------ GIVEN TEXT

Lines B. (A) Sixty-nine-year-old male. Thoracic ultrasound shows irregularity in the echogenic pleural line that is interrupted due to lung mass with pleural extension. The numerous lines B (arrows) are due to the fact that ultrasonic waves are transmitted through the pathological interstitium. Its presence discards pneumothorax. (B) Forty-eight-year-old woman with known affectation of lung interstitium in whom we can see multiple lines B (arrows) secondary to the presence of interstitial liquid. Because they are born from the surface of visceral pleura the importance of lines B is that its presence indicates the expansion of the lung.

(0.22MB).
Lung point

It is the point where visceral and parietal pleural leaves separate. It is a dynamic image like the sign of lung sliding that contains findings of well-aired lung and pneumothorax (Fig. 5 and video 4).14 To find the lung point the transducer slowly slides into the inferior-lateral portion of the thorax (Fig. 6 and video 5). Medially the lung sliding will be absent in the area of pneumothorax. More laterally there will be lung sliding where the visceral and parietal pleural leaves are still in contact. Lung point will be identified as the intermediate point where lung sliding will be visualized intermittently given that with the respiratory movement the collapsed lung intermittently slides into the area of pneumothorax.

------------

Can you update the lung ultrasound passage, starting with "Lines B. (A)" and going on through "of the lung.", so that "arrows" reads "arrowheads"? The data aren't needed for any of this.

------ ENTRIES PROVIDED

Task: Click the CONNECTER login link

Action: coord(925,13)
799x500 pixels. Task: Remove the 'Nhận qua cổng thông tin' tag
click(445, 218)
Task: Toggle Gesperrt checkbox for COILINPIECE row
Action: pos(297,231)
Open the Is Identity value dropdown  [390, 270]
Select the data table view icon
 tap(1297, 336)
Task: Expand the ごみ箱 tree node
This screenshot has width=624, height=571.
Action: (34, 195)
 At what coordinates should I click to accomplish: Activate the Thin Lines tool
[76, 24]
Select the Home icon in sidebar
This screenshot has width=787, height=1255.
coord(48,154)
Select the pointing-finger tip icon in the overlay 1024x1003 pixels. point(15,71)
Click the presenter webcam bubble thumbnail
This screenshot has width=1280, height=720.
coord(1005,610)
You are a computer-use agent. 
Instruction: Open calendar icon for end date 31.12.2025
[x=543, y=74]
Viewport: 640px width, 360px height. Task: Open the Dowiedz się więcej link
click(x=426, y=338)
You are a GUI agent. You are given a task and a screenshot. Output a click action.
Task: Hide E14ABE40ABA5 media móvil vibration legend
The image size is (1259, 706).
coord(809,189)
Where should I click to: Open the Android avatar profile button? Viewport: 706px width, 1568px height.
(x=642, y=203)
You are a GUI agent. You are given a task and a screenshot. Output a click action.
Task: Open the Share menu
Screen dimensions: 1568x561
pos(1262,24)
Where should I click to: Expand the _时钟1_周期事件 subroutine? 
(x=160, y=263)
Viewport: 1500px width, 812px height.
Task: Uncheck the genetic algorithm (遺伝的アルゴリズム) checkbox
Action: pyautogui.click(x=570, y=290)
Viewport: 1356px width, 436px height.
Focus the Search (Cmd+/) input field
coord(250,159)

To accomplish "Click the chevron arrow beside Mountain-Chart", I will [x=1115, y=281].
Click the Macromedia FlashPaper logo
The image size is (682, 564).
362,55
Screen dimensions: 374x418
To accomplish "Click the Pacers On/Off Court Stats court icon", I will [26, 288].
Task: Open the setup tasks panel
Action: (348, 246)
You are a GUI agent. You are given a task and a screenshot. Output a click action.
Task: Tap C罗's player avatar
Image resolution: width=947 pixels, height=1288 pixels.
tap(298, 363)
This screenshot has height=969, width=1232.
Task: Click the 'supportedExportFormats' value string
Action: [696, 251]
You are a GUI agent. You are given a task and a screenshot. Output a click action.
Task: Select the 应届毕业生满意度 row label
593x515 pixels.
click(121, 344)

------------

● **RESULT**
Lines B. (A) Sixty-nine-year-old male. Thoracic ultrasound shows irregularity in the echogenic pleural line that is interrupted due to lung mass with pleural extension. The numerous lines B (arrowheads) are due to the fact that ultrasonic waves are transmitted through the pathological interstitium. Its presence discards pneumothorax. (B) Forty-eight-year-old woman with known affectation of lung interstitium in whom we can see multiple lines B (arrowheads) secondary to the presence of interstitial liquid. Because they are born from the surface of visceral pleura the importance of lines B is that its presence indicates the expansion of the lung.